- Exercise requirements: Reproduce exactly the lines that run from the start of the records below to the line with "1568x508 pixels.", inclusive.

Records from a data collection
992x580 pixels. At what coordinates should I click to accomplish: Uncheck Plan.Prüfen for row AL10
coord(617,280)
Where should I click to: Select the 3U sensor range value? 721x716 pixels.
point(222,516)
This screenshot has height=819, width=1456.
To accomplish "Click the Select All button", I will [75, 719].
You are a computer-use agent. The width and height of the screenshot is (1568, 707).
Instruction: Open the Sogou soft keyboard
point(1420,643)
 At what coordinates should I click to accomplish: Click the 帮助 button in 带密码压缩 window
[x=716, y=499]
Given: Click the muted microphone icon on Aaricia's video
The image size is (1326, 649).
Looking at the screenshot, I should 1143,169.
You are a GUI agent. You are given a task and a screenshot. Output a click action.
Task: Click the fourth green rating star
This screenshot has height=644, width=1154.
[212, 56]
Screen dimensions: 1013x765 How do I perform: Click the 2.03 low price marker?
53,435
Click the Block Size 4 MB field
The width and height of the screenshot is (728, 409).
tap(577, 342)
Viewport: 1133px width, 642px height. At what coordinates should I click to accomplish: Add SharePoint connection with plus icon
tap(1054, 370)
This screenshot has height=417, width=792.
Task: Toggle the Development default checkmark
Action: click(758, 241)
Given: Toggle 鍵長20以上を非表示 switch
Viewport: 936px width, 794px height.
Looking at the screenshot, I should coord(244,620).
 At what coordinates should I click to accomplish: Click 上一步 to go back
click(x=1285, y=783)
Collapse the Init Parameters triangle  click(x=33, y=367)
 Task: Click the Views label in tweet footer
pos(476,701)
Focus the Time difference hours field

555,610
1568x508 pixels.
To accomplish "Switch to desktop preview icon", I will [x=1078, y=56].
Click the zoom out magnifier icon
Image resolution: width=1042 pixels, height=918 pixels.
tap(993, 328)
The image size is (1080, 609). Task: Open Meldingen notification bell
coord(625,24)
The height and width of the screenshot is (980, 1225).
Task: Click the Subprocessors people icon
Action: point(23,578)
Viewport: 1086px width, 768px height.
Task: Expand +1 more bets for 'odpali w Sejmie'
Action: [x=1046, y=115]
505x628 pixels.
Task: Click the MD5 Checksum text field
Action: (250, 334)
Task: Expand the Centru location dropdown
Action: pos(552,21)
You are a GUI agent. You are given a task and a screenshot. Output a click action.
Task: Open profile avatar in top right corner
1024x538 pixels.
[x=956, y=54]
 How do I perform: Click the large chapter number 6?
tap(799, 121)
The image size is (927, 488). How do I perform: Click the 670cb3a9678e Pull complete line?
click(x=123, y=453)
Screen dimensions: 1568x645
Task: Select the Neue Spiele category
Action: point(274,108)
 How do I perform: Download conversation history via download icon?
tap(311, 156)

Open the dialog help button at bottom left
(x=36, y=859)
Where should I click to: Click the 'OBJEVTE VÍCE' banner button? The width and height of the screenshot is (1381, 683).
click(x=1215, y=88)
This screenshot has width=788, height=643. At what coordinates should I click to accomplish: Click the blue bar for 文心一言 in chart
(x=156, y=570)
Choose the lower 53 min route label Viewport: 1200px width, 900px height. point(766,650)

- Result of this task:
992x580 pixels. At what coordinates should I click to accomplish: Uncheck Plan.Prüfen for row AL10
coord(617,280)
Where should I click to: Select the 3U sensor range value? 721x716 pixels.
point(222,516)
This screenshot has height=819, width=1456.
To accomplish "Click the Select All button", I will [75, 719].
You are a computer-use agent. The width and height of the screenshot is (1568, 707).
Instruction: Open the Sogou soft keyboard
point(1420,643)
 At what coordinates should I click to accomplish: Click the 帮助 button in 带密码压缩 window
[x=716, y=499]
Given: Click the muted microphone icon on Aaricia's video
The image size is (1326, 649).
Looking at the screenshot, I should 1143,169.
You are a GUI agent. You are given a task and a screenshot. Output a click action.
Task: Click the fourth green rating star
This screenshot has height=644, width=1154.
[212, 56]
Screen dimensions: 1013x765 How do I perform: Click the 2.03 low price marker?
53,435
Click the Block Size 4 MB field
The width and height of the screenshot is (728, 409).
tap(577, 342)
Viewport: 1133px width, 642px height. At what coordinates should I click to accomplish: Add SharePoint connection with plus icon
tap(1054, 370)
This screenshot has height=417, width=792.
Task: Toggle the Development default checkmark
Action: click(758, 241)
Given: Toggle 鍵長20以上を非表示 switch
Viewport: 936px width, 794px height.
Looking at the screenshot, I should coord(244,620).
 At what coordinates should I click to accomplish: Click 上一步 to go back
click(x=1285, y=783)
Collapse the Init Parameters triangle  click(x=33, y=367)
 Task: Click the Views label in tweet footer
pos(476,701)
Focus the Time difference hours field

555,610
1568x508 pixels.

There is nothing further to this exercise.